Surprisingly, Chitre says such parenting has become extremely common in India, mainly because of the high levels of competition in all fields here. “It is so severe in India that parents feel that they cannot allow their child to miss any opportunity. They want the best for their child, but the method may not always be right,” she says.
Not so positive, after all
More often than not, children usually bear the brunt of their parents’ over-involvement.
Psychiatrist Aditi Acharya says children of such parents usually lack confidence. At a young age, it is ingrained in their minds that they will always require the support of their parents to achieve success.

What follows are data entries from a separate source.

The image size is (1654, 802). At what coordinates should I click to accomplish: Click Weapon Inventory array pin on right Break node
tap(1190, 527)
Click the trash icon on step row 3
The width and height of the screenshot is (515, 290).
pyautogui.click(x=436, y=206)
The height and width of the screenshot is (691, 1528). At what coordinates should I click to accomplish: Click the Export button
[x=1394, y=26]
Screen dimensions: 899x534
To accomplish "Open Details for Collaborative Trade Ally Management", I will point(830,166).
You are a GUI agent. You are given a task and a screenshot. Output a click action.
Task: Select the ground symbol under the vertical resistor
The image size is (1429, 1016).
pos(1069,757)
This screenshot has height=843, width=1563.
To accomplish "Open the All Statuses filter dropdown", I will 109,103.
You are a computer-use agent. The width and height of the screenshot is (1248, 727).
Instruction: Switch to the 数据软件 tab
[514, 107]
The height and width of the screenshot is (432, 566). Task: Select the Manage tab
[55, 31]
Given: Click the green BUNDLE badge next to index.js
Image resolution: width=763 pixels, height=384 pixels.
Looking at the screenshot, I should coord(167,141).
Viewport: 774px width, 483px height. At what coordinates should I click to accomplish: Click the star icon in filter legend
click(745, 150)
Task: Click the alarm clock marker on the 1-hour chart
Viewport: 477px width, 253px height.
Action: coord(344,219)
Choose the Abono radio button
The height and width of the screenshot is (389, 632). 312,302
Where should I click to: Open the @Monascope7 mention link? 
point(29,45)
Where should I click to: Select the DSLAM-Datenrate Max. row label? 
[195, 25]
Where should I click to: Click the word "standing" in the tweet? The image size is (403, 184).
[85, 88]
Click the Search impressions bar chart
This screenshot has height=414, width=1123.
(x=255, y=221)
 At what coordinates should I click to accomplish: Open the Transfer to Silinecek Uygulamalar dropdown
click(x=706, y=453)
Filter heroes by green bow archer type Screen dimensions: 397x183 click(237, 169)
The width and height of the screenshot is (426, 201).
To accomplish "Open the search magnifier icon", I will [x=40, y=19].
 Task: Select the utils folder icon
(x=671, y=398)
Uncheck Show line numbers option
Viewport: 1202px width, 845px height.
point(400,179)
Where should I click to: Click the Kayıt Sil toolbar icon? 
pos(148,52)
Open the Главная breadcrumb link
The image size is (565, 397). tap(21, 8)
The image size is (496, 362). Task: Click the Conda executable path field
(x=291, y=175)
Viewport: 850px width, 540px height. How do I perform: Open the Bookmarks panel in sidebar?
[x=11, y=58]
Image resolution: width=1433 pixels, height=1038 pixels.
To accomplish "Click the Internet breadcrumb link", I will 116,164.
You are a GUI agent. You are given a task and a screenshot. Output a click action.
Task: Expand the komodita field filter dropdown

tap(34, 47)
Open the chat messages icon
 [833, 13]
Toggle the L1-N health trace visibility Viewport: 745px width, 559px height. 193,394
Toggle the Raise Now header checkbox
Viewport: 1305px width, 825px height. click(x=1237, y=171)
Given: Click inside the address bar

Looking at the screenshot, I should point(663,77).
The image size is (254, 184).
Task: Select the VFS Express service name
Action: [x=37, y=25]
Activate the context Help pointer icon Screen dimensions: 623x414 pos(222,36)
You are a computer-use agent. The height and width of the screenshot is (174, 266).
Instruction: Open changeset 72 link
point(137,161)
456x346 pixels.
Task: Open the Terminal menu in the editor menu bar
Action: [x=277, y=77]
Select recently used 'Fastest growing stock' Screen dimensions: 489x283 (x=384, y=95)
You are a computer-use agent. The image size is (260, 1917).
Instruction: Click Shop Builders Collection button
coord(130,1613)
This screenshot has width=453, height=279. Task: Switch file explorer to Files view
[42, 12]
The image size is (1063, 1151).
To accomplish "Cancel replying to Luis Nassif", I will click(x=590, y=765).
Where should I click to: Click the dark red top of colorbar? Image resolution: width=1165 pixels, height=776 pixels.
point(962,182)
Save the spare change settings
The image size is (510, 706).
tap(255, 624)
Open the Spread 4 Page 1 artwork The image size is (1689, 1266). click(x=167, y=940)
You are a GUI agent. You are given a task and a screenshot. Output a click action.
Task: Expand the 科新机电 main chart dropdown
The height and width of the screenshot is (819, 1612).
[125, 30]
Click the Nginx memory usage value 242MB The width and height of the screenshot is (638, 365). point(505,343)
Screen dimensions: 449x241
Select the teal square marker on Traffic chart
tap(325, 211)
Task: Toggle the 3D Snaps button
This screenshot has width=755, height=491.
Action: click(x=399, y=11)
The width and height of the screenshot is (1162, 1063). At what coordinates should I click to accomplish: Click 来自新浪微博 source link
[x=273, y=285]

“Being a ‘helicopter parent’ has more negative implications than positive, mainly because such individuals produce anxious and dependent personalities. The self-esteem and self-confidence of a child suffer to a great extent because of this,” she says.
Hingorrany adds that if parents make all their decisions for the kids, then the children will never experience life to the fullest. “Always interfering and being over-protective makes them co-dependent and not self-reliant,” she says.
In fact, according to another 2015 study, by the Brigham Young University, Utah, USA, “stepping in and doing for a child what the child developmentally should be doing for him or herself, is negative”.
Time to change
However, remedial measures can be taken to create a positive environment for children. These efforts can help boost their confidence and mental development. But first, parents need to understand that providing readymade solutions and fighting all the battles for their children is actually detrimental to the child’s growth.
Chitre says, “It is a parent’s natural instinct to protect his or her child from danger. But as rational parents, they need to ask themselves a few questions — ‘What I perceive as a threat, is it actually a life lesson for the kid?’, ‘Do I want my child to be a responsible, mature adult, who knows how to solve his or her own problems and take decisions?’, ‘Can I always be around for my child?’, and ‘Do I want to advocate self-reliance or dependency?”.
What parents need to do
1. Handling peer relations and discussing concerns with teachers need to be encouraged
2. Assure your child that you will always be around, but there are some things that he or she needs to do independently
3. Children need privacy. Keep a watch over their activities, but do not suffocate them
4. Keep all channels of communication open at all times
5.Trust your kids, and teach them to have faith in themselves
6. Let them bear the consequences of their actions. Let their decisions go wrong and let them understand what failure is
7. Let them also understand the importance of struggle, compromise and adjustment.